Eski ETO Başkanı Cemalettin Sarar: Zafer Bey vallahi sen dört yıl önce o saat olayından nasıl yırttın, aklım almıyor.

Eski Ekonomi Bakanı Zafer Çağlayan: Cemalettin Bey, niye yırtayım ki? Benim Reza'dan aldığım saatin parasını ödediğimi kanıtlayan kapı gibi peçetem vardı(!)

Eski ETO Meclis Başkanı Alaattin Çam: Zafer Bey, bizde artık müşterilerimize fatura vermek yerine peçete yazıp verelim. Hem mahkemede sağlam kanıt olur. Hem de vergi de ödememiş oluruz.



*****

FIKRA

UÇAĞIN ARKA TARAFI


New York seferi yapmak için uçağa binen güzel sarışın firstclass koltuğa oturur, bilet kontrolünde hostes yerinin arkada ekonomik sınıfta olduğunu söyler. Sarışın buna itiraz eder ve sinirli bir edayla ben güzelim sarışınım istediğim yere otururum der.
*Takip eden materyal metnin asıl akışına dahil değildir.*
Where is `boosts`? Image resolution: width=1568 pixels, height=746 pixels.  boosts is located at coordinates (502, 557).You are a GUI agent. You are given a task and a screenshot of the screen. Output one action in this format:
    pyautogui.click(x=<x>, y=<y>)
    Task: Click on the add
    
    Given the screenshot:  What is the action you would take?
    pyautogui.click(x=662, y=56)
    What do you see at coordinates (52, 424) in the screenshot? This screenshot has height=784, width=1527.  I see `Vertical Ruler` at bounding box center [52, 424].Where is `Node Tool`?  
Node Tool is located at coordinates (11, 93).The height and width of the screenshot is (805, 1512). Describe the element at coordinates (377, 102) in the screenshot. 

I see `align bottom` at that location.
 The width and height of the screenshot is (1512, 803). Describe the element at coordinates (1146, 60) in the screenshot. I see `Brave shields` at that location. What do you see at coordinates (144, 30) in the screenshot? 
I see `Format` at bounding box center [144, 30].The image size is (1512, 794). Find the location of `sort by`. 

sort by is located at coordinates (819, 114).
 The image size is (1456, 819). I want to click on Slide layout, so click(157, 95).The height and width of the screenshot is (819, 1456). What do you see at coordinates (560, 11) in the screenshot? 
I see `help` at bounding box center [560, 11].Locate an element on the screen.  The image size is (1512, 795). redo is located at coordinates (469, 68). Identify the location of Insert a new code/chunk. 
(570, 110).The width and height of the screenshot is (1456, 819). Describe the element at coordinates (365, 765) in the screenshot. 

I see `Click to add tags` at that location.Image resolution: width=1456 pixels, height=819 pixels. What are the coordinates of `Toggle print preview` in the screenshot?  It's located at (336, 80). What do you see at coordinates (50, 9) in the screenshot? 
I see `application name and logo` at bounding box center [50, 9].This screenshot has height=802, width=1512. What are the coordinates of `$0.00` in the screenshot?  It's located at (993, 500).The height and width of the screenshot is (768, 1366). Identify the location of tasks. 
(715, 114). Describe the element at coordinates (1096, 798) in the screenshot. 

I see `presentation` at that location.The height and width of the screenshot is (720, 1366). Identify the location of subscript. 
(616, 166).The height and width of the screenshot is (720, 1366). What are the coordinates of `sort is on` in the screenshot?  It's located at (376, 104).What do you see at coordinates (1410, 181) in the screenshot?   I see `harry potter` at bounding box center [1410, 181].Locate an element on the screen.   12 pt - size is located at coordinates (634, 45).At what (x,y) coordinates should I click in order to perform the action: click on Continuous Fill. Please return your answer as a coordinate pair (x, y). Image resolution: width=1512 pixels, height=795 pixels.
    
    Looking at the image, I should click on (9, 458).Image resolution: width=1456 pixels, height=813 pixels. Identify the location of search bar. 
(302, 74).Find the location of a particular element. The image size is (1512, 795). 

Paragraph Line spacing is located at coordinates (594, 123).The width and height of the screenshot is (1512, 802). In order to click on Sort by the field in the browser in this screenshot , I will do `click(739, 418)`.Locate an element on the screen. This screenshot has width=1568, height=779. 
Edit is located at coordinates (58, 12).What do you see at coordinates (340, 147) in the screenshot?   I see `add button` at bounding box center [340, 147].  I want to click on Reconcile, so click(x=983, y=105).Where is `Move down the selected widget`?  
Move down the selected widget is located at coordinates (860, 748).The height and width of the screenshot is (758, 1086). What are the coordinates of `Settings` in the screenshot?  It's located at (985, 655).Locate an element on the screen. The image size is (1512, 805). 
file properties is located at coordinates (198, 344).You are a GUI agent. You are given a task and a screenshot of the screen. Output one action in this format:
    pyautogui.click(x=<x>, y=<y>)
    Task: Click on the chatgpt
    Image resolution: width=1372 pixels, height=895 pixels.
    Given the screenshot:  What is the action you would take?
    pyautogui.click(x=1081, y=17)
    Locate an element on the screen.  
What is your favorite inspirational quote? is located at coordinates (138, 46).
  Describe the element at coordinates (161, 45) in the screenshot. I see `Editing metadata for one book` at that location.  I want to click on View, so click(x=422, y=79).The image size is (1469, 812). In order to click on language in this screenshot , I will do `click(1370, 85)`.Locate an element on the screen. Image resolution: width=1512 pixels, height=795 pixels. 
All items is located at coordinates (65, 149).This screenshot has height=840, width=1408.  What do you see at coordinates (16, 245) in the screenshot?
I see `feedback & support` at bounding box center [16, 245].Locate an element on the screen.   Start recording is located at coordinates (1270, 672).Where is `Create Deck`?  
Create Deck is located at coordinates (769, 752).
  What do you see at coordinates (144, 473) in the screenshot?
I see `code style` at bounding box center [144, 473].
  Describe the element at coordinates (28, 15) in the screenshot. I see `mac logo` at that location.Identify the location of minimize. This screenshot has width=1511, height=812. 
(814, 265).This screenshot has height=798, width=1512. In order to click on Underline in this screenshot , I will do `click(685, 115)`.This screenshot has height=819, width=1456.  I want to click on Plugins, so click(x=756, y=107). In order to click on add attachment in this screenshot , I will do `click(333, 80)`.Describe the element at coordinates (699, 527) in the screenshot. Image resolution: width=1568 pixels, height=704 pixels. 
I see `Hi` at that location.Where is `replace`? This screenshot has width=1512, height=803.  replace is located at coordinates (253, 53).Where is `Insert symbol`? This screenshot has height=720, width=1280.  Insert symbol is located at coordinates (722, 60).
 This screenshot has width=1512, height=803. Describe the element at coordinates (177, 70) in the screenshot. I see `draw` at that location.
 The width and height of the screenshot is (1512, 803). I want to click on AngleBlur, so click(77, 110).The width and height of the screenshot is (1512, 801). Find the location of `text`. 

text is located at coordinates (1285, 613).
Hostes başa çıkamayınca kaptana haber verir, kaptan gelir ve sarışının kulağına bir şeyler fısıldar. Bunun üzerine sarışın kalkar ve arkada bir yere oturur, hostes hayretle kaptana sorar: 'Efendim ne söylediniz kulağına' kaptan, uçağın sadece arka tarafının New York'a gittiğini söyledim der.